In a text to one of my closest friends that day, I write the following:
“Am going to say yes to anything and everything that scares me. For a whole year. Or until I get scared to death and you have to bury me. Ugh.”
My friend writes back:
“Holy crap.”
I am not enthusiastic. But I am determined. My logic is wildly simple. It goes like this:
• Saying no has gotten me here.
• Here sucks.
• Saying yes might be my way to someplace better.
• If not a way to someplace better, at least to someplace different.
I didn’t have a choice. I didn’t want a choice. Once I saw the unhappiness, felt the unhappiness, recognized and named it . . . well, just knowing about it made me itchy. Like itchy on the inside of my brain. Continuing to say no was not going to get me anywhere at all. And standing still was no longer an option. The itchy was too much. Besides, I am not a person who can see a problem and not solve it.
Before you start to praise me (and frankly, I don’t see how you possibly could at this point—but just in case), I want to be clear: I know that I said that I am not a person who can see a problem and not solve it. But I don’t mean that in a “heroic Rosa Parks refuses to give up her seat on the bus” way. I mean it in a sad, control-freak, “the toast crusts must be cut off to the same exact millimeter measurement every time” way. Meaning I’m not easygoing about these things.
That’s not how I’m built.
That’s not how any type A, obsessive, workaholic control freak is built.
Obviously.
I’m a doer.
I do.
So. When I say I’m going to do something, I do it. When I say I
’m going to do something, I really do it. I throw myself into it and I do. I do my ass off. I do right up to the finish line. No matter what.
No.
Matter.
What.
This is all made worse by the fact that I’m competitive. Not normal-people competitive. Not friendly competitive. Scary-psychotic competitive. Never hand me a volleyball. Don’t ask me to play a fun hand of cards. I have never heard of a casual round of Scrabble. We started a bake-off at Grey’s Anatomy and I had to remove myself from the competition. Something about it maybe being kind of a little bit like workplace harassment when I forced my writing staff to bake in competition against one another. And maybe it was also not so good when I performed a touchdown dance during the medal ceremony while yelling, “IN YOUR FACE, BITCHES!!!!” at whoever placed behind me.
Like I said, I’m competitive.
I’m not invited to anyone’s game night.
Look. I’m a person who goes all in.
I lean in. I lean all the way in. I lean so far in that sometimes I’m lying down.
Hell, I don’t own Thursday nights for nothing.

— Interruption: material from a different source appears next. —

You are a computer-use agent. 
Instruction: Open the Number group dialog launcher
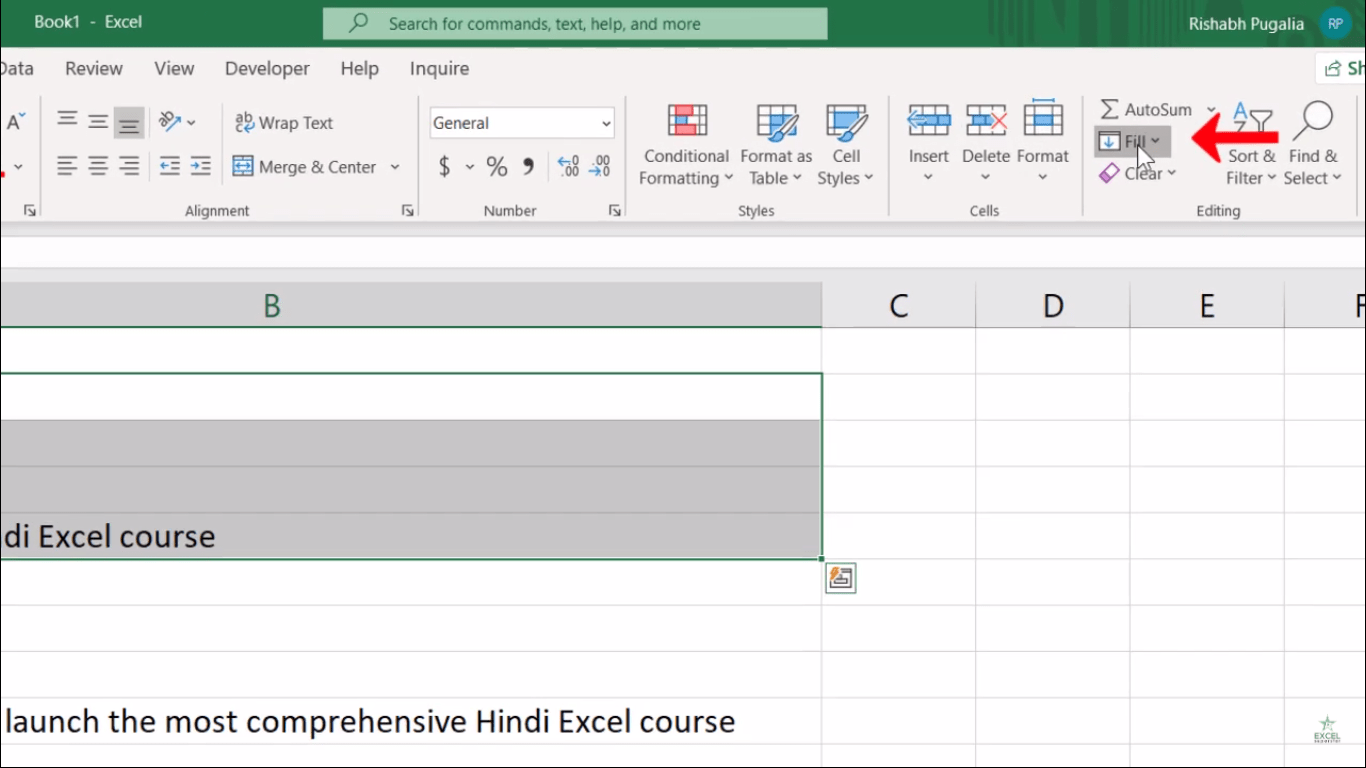614,210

I tell you this so that you understand how big this yes-for-a-year thing was for me. This Year of Yes thing was gigantic. The Year of Yes promise was a commitment. A binding contract between me and my greatest competitor and judge—me. Backing out would mean months of self-flagellation and plummeting self-esteem. I would talk about me like a dog. Things would get ugly.
Also, honestly?
I was just . . . desperate.
Something had to change. It had to. Because this couldn’t be it.
Having it all.
This could not possibly be what having it all was supposed to feel like. Could it? Because if it was, if this is what I spent all this time and energy working so hard for, if this was what the promised land looked like, was what success felt like, was what I sacrificed for . . .
I didn’t even want to consider it. So I wouldn’t. I would not think about that. Instead, I would look ahead, take a deep breath and just . . . believe. Believe that the road continued. Believe that there was more.